*TASK*. Determine how many lines in the listing below contain "agent", then give only that number.
** Opening RECORDS PROVIDED block **
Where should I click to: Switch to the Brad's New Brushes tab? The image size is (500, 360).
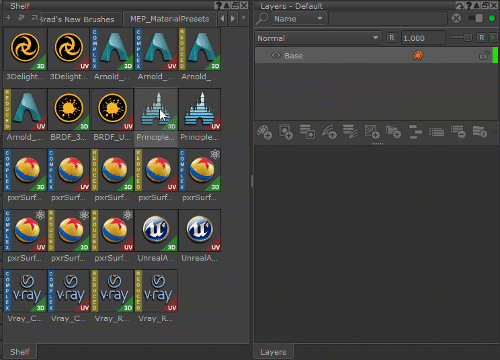(77, 19)
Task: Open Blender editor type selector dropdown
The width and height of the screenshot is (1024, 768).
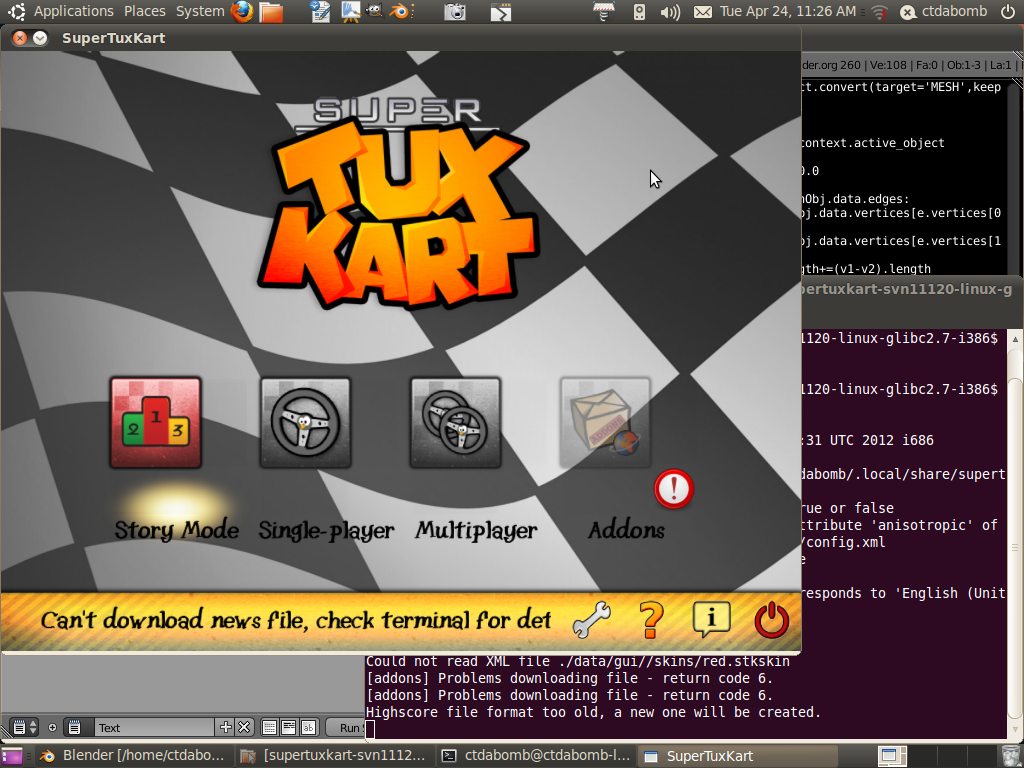Action: tap(24, 728)
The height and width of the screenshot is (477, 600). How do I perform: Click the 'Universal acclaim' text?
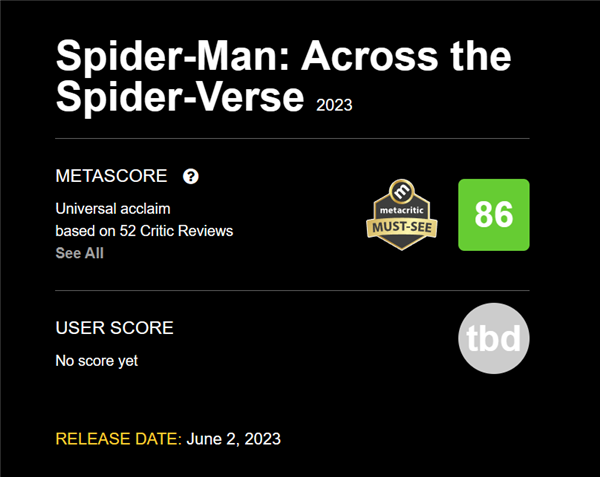click(x=113, y=209)
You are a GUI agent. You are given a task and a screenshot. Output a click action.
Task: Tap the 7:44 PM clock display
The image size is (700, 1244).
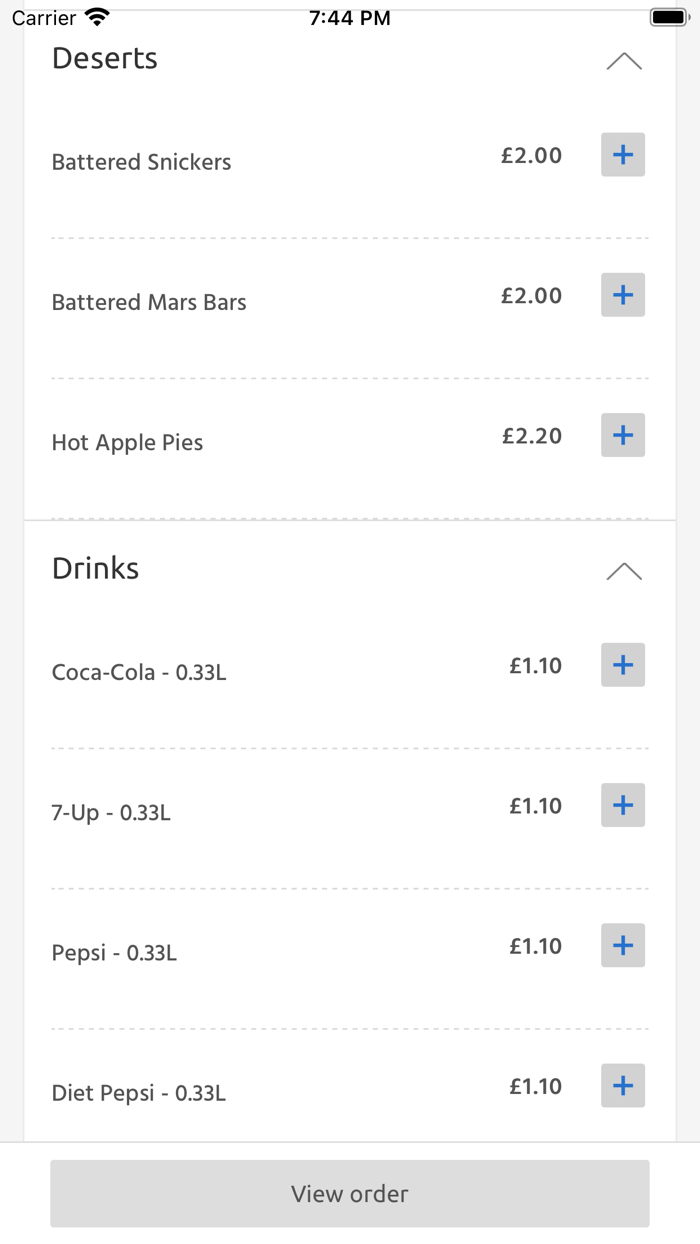348,15
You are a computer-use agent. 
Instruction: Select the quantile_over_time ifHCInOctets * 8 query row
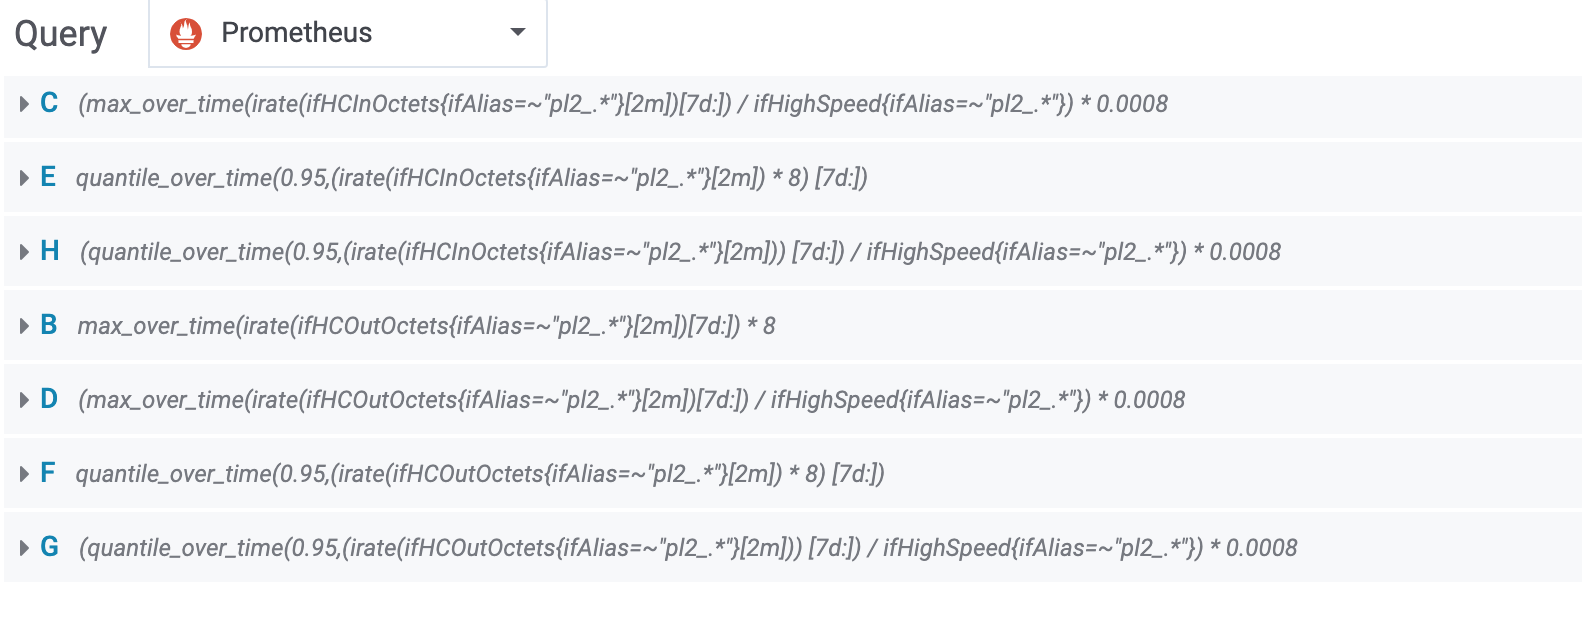(x=792, y=178)
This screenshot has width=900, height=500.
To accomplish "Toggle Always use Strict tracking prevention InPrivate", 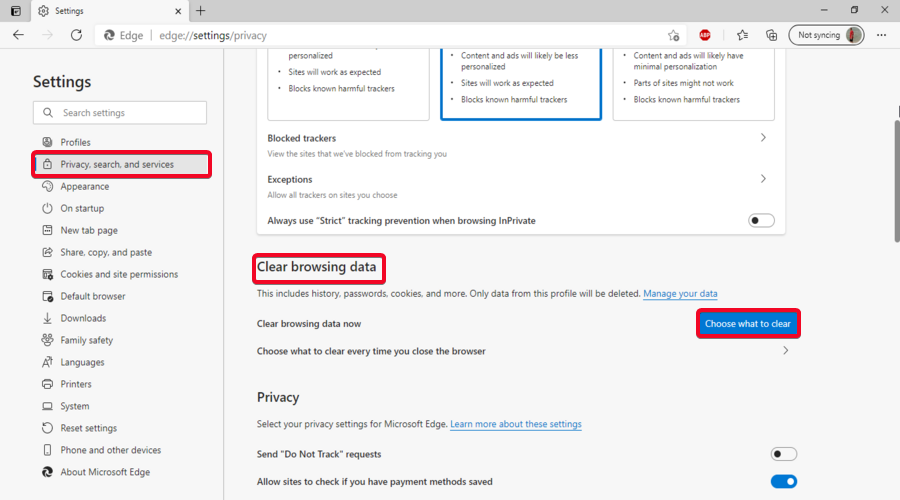I will click(761, 220).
** Closing RECORDS PROVIDED block **
*EXPECTED OUTPUT*. 2